After meeting at a Nashville songwriting camp shortly before, Steve McEwan and John Reid co-wrote "Only You Can Love Me This Way" in about 15 minutes. In the spring of 2009, Keith Urban released the song as the third single from his Defying Gravity album; it became the 11th of his singles to reach the top of the Billboard Hot Country Songs chart, earned a Top 40 spot on the Hot 100 (No. 34) and has been certified gold. Below, McEwan and Reid tell The Boot about how the quickly written hit came to be.

Steve McEwan: I'd never met John before. We were at a songwriting camp in Nashville ... John is from the U.K., like me. I was the first guy he'd written with that week, and we were sitting in this room together, trying to talk about something we could both connect with. He'd just met this woman that he was just bowled over with, and he was showing me pictures of her.
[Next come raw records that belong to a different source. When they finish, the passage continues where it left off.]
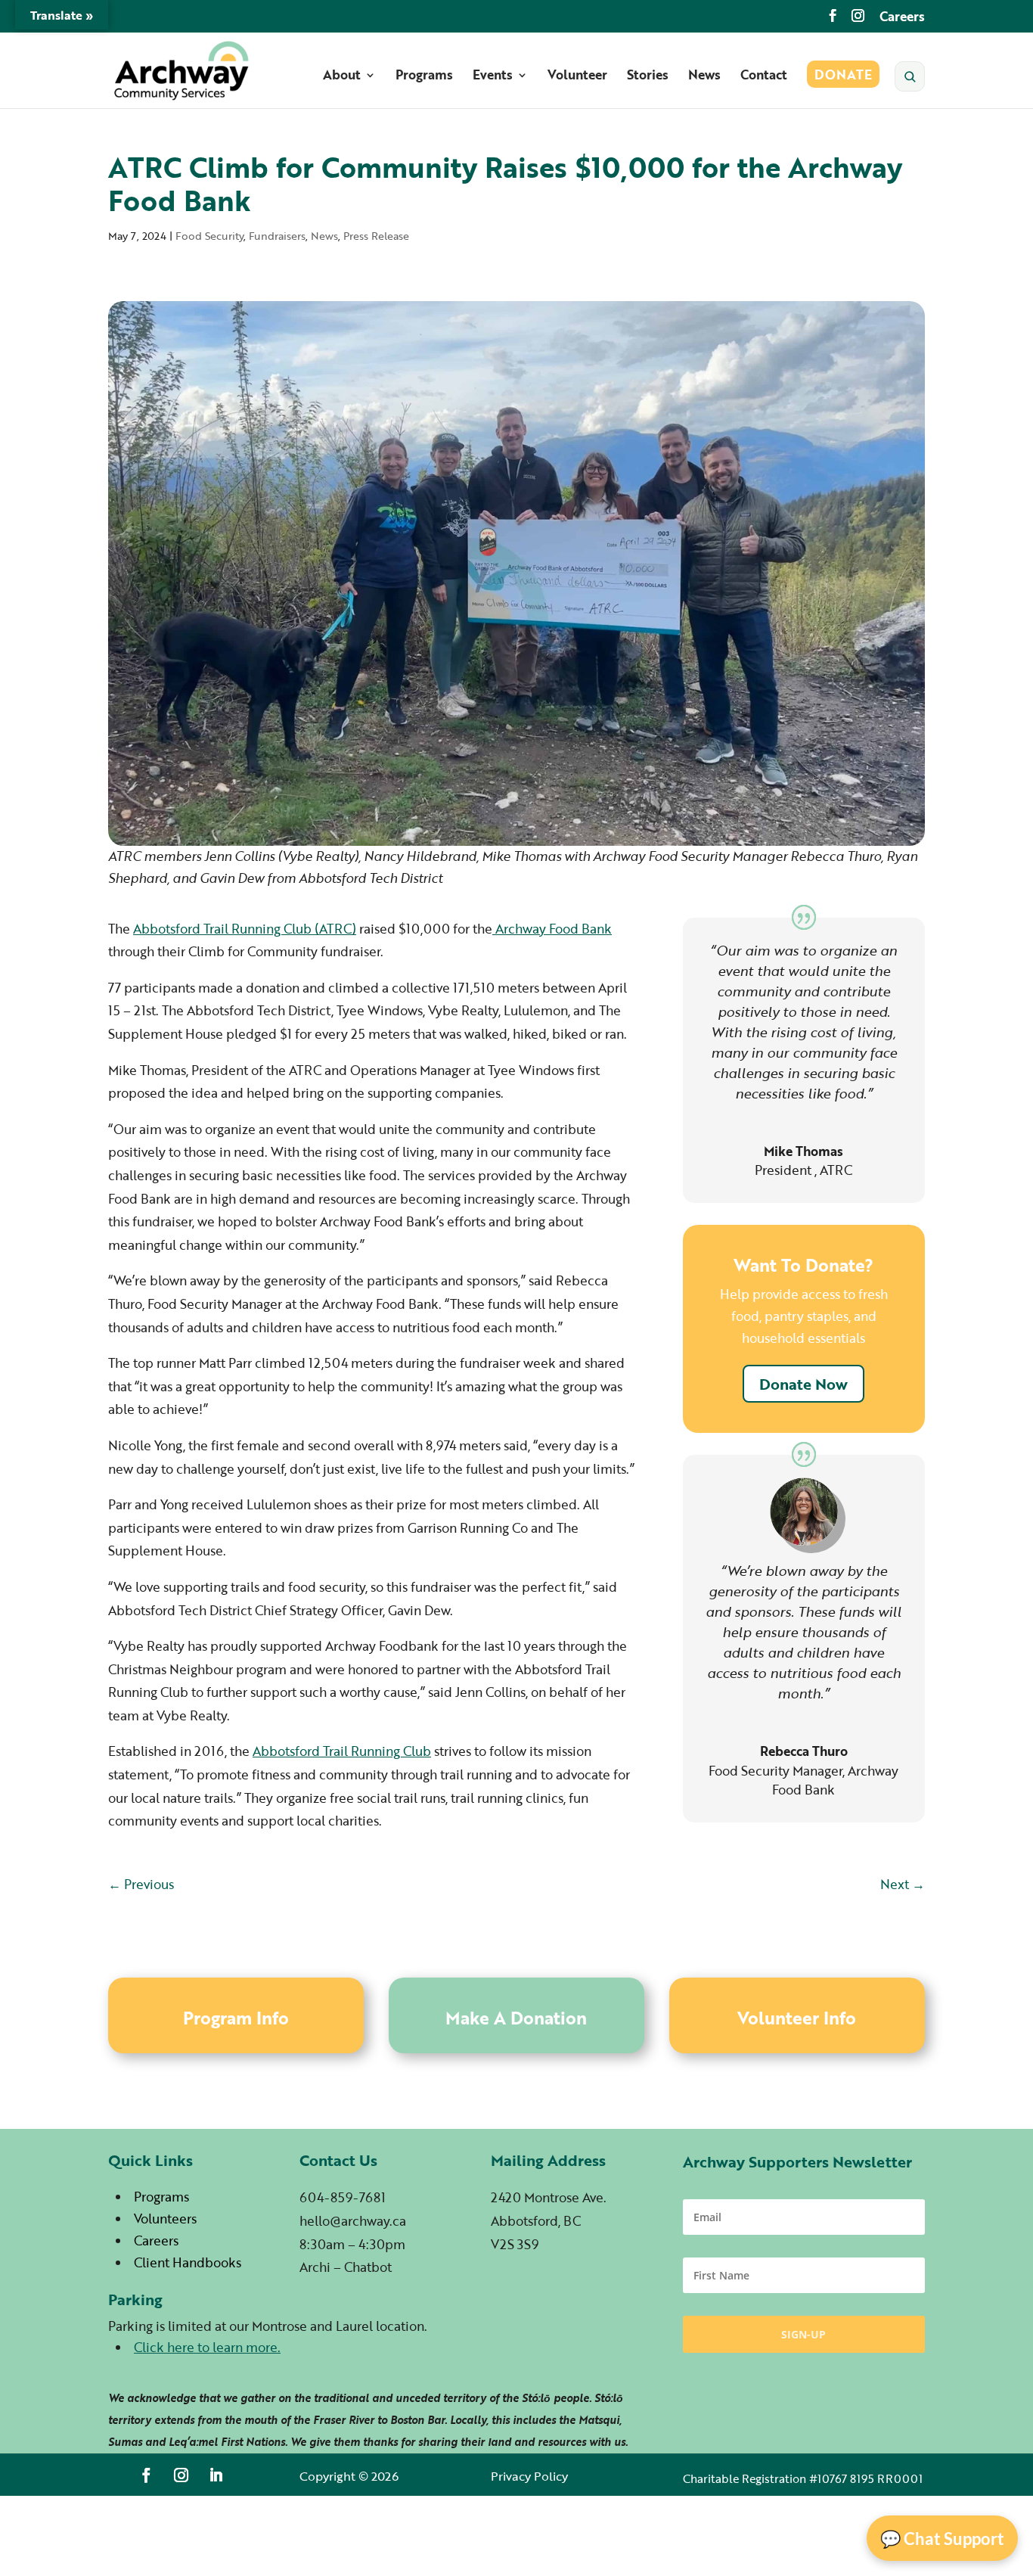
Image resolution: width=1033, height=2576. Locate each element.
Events (493, 77)
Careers (902, 18)
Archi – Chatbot (345, 2266)
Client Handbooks (187, 2262)
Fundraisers (277, 236)
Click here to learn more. (207, 2347)
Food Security (209, 236)
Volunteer (577, 77)
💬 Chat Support (942, 2538)
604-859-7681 (342, 2197)
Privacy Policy (529, 2476)
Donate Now (803, 1383)
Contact (763, 77)
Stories (648, 77)
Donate (843, 77)
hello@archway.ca (352, 2220)
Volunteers (165, 2218)
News (704, 77)
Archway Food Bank (552, 928)
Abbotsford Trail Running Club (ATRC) (244, 928)
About (342, 77)
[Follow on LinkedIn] (216, 2475)
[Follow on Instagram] (181, 2475)
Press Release (376, 236)
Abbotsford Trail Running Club (342, 1751)
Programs (424, 77)
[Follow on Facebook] (146, 2475)
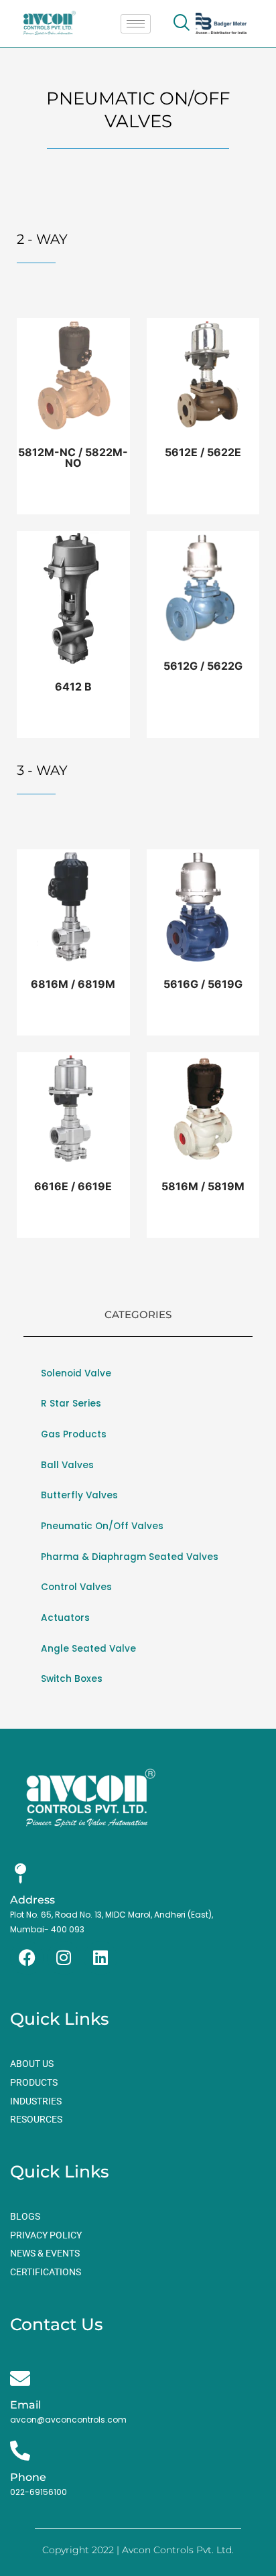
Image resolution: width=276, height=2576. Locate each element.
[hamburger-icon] (136, 23)
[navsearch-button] (180, 23)
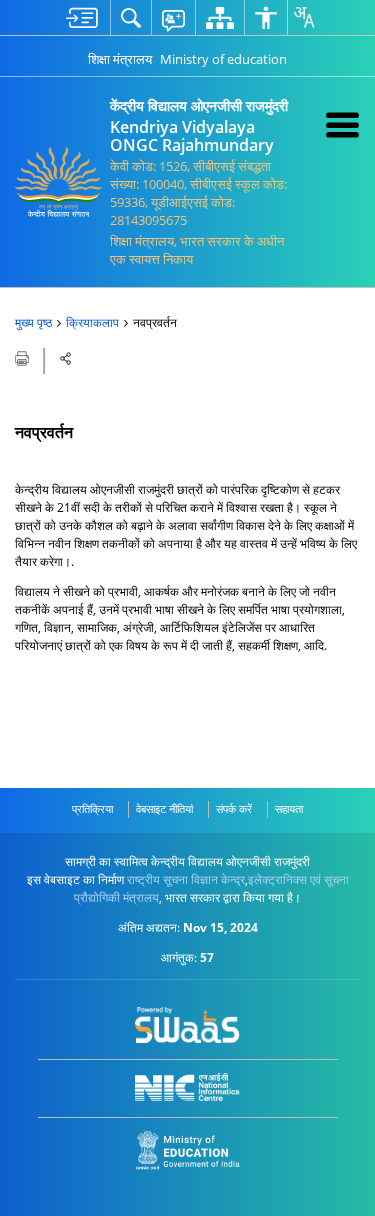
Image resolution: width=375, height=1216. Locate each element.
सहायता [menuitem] (289, 808)
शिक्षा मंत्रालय (120, 59)
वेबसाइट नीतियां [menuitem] (164, 808)
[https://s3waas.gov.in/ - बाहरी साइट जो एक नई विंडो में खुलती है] (187, 1025)
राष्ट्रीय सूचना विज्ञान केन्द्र (186, 879)
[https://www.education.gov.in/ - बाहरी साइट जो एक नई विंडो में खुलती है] (187, 1150)
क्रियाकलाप (92, 322)
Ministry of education (223, 59)
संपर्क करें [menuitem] (234, 808)
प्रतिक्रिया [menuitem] (92, 808)
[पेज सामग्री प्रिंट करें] (23, 357)
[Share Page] (66, 358)
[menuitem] (82, 17)
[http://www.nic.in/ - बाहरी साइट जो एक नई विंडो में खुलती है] (187, 1087)
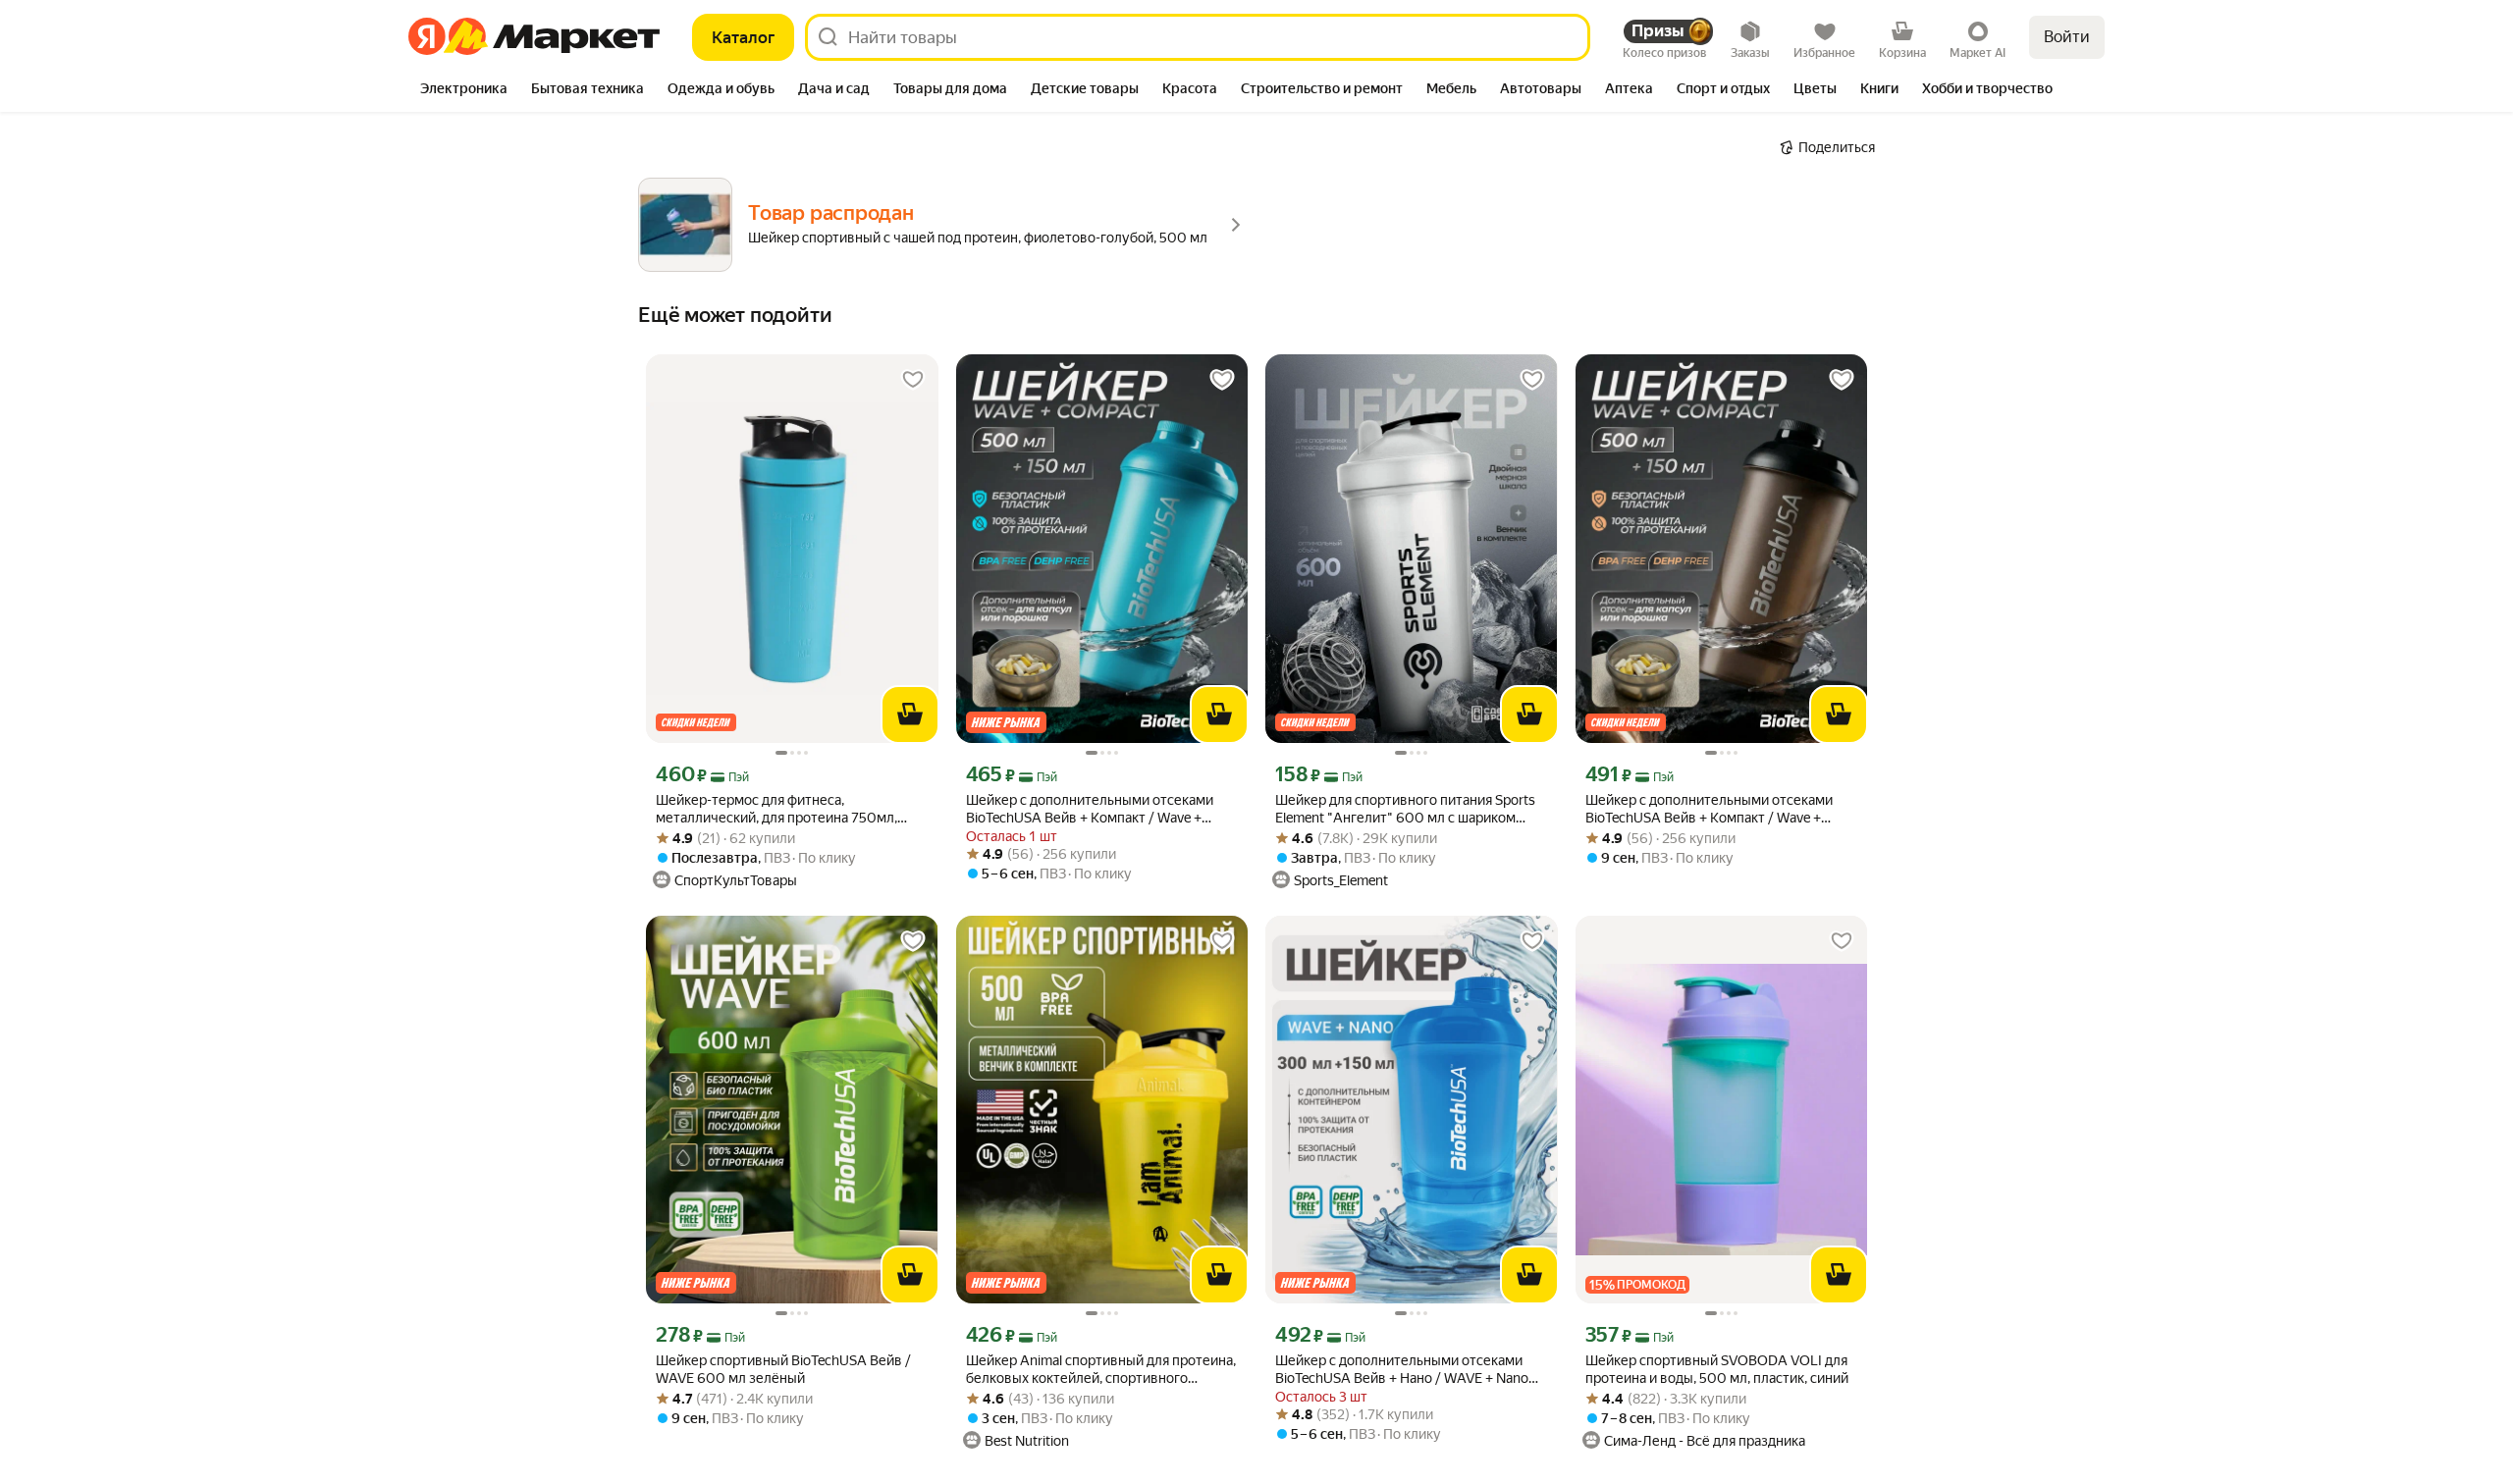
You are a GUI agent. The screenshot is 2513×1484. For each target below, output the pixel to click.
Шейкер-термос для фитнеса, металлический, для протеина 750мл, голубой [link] (776, 809)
So we were talking for ages, not doing much writing at all, and I said, "Well, listen ... we should really try and do something." So I played him this little guitar riff that kind of runs through the whole song -- just a few chords, and he loved it. And he just started singing along to it ... He's got this really beautiful voice.

John Reid: When Steve played me that wonderful guitar riff, and when I heard that melody, it just flowed naturally. At no point when I was singing did it feel like [the song] wasn't going where it was supposed to, melodically.

McEwan: We wrote it really quickly. It was kind of unusual, in that it hasn't got a lot of "furniture" in the song. You know how a lot of country songs have a lot of "furniture," a lot of images, in the song? There wasn't much of that. It was just a really simple song, straight from the heart.

We didn't try too hard to write it. It wasn't like, "Oh, we gotta get this in there, and that in there." We didn't spend a whole lot of time crafting it. It just came out pretty quick, and that's the beauty of it.

Reid: The title came as we got to the end of the chorus ... and again, we didn't have to think about it. It just came naturally. The good ones usually do.

The song never really surprised me at any point. Really, I come back to Steve's guitar riff -- that made it easy for me, both melodically and lyrically.

McEwan: It came together so quickly -- I'd say 15-20 minutes. I remember at the end, we were going through it, and I was like, "Oh, maybe we should work on this lyric here ... especially the second verse." I was thinking, "Oh, we need a bit more here ... " And John was like, "Aww, no ... that's great! Come on, let's go and record it!"

So we went and laid it down, just a guitar and voice. There was never a full demo. And that's what Keith heard. And he cut the song to that little work tape.